The main reason is the high cost of car loans and interest rates, which many families cannot afford to pay. As a result, millions of Americans are at risk of losing their vehicles and facing great financial pressure.
More than 2.2 million cars have been recalled in the first 11 months of the year, according to Cox Automotive. That number could reach 3 million by the end of the year, the highest level since the Great Depression.

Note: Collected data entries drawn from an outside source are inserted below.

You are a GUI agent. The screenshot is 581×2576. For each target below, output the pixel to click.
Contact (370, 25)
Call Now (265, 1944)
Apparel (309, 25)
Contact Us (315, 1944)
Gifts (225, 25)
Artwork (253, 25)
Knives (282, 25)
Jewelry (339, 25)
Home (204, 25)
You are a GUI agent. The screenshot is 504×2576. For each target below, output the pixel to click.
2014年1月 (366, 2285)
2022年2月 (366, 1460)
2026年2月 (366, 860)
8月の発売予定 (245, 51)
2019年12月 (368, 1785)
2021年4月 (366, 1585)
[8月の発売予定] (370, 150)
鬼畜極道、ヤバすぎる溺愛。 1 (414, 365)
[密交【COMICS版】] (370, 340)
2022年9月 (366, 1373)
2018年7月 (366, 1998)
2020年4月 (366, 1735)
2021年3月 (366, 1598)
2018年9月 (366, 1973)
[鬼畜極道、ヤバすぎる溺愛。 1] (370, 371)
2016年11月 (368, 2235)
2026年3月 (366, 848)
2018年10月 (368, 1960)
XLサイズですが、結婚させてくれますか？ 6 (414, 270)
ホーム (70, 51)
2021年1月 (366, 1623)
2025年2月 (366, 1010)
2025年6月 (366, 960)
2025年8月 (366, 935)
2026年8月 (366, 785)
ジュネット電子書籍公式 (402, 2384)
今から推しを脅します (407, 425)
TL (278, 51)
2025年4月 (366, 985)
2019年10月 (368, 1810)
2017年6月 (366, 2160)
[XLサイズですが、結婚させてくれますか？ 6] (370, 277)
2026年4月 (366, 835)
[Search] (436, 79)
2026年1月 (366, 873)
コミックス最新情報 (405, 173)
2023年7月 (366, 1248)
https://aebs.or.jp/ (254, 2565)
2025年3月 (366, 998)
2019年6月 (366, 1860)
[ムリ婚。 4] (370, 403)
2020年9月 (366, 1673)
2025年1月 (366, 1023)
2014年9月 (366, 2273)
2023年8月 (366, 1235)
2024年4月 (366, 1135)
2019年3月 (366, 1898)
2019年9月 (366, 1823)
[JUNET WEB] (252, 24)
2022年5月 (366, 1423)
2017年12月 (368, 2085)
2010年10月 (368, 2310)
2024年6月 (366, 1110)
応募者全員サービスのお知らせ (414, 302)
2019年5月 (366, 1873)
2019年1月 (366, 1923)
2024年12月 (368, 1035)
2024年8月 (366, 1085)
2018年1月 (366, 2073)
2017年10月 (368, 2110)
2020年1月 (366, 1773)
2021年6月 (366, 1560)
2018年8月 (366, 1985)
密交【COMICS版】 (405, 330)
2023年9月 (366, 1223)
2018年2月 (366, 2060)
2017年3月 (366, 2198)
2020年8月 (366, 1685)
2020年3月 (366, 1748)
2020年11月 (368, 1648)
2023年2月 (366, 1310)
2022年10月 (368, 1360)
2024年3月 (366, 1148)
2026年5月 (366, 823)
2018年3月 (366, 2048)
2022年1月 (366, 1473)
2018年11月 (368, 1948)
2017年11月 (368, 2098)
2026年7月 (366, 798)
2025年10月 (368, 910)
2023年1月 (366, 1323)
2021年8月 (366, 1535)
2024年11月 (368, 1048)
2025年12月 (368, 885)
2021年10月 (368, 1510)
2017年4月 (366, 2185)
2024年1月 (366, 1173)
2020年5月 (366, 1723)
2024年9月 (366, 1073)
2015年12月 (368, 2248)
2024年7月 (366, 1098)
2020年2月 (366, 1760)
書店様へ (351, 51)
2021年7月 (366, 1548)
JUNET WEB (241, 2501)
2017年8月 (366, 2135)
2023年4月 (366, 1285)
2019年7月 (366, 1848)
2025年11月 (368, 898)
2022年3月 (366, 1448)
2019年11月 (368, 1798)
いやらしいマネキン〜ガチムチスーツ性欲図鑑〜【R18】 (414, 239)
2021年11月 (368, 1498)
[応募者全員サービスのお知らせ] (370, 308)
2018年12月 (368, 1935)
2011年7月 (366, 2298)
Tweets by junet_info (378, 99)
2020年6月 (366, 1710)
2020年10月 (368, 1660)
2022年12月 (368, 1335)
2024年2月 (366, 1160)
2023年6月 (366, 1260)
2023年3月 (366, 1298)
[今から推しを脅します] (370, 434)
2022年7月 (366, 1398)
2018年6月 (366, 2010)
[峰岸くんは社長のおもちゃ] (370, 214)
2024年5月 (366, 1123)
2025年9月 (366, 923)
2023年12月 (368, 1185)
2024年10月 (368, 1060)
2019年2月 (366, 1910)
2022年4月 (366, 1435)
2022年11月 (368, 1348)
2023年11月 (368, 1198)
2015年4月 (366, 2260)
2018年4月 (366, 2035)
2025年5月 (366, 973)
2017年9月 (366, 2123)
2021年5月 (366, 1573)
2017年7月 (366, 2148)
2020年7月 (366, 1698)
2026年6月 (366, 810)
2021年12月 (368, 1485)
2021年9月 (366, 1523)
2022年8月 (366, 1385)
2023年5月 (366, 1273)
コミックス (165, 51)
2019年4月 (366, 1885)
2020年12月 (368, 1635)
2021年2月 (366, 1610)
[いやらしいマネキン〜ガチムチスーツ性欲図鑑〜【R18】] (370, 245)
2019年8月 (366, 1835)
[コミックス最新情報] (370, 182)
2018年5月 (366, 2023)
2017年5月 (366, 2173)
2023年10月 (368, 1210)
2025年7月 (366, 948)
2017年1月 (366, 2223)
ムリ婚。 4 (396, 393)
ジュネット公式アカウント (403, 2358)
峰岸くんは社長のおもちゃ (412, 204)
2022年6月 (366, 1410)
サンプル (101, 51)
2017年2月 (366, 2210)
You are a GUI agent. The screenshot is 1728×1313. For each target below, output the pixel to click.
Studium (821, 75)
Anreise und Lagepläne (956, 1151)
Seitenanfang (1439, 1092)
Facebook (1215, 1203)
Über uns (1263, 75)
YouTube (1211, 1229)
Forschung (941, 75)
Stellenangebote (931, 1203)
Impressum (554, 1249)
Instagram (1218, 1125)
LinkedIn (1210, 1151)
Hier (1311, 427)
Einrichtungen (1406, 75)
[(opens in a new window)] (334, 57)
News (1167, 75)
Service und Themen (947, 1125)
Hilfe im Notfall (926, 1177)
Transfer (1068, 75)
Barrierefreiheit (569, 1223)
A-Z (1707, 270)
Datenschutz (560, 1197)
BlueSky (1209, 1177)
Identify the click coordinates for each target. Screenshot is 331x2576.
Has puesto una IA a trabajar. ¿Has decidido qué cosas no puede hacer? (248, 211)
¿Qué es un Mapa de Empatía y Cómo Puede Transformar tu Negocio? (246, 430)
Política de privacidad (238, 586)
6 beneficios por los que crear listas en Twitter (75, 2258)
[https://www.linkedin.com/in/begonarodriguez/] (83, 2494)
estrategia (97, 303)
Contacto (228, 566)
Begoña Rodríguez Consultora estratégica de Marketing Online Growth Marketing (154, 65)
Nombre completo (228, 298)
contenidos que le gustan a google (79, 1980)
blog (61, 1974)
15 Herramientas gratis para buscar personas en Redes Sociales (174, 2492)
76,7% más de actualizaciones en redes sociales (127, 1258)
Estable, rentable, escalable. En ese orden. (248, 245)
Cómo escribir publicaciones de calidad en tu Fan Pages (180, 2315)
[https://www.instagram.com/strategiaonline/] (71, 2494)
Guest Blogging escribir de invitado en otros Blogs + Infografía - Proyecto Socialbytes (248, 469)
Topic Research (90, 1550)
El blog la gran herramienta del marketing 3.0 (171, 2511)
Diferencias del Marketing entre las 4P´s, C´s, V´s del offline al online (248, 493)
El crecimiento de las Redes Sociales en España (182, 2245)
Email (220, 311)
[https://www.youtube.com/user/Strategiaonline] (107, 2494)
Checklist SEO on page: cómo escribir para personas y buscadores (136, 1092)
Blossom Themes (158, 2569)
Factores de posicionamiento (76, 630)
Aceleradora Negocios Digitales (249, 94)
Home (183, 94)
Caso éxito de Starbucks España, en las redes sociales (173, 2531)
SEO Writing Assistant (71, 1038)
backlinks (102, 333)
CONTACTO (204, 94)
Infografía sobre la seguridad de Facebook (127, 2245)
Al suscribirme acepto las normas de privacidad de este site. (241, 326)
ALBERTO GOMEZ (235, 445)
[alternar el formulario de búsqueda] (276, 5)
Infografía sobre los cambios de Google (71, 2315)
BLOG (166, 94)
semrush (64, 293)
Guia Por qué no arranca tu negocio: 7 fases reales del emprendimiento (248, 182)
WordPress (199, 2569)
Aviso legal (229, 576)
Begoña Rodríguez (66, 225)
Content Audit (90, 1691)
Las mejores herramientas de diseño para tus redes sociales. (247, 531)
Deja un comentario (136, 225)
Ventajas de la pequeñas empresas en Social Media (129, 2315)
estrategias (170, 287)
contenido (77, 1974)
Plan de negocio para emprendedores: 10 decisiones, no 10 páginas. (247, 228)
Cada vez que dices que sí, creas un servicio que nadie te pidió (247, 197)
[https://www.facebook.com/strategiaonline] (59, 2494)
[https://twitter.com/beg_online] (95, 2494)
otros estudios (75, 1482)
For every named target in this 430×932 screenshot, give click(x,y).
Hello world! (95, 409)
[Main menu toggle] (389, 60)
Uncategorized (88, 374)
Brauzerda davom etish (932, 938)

Recalls are on the rise in states that rely heavily on personal cars, from Michigan to Ohio to Texas. In many places, cars can be towed at any time, even in the middle of the night.
Car financing costs are a huge burden. Eighty-five percent of new cars and more than half of used cars in the U.S. are purchased on installments, many for seven to 10 years. The average price of a new car has reached $50,000, with typical monthly payments ranging from $700 to more than $1,000.
Mr. Kenny Booth - Director of Antwerpen Hyundai Clarksville Dealer, USA said: "Car prices skyrocketed from 2021 to 2024. Taxes increased, manufacturers also increased prices, dealers had to raise prices. Everything became more expensive, causing car prices to increase sharply."
Repossession companies say the number of repossession orders has tripled, forcing recovery teams to work around the clock.
With inflation still high and interest rates in the US showing no signs of decreasing, the number of car repossessions is expected to continue to increase in the coming time. This development is seen as a warning sign of the increasingly difficult financial situation of many American households.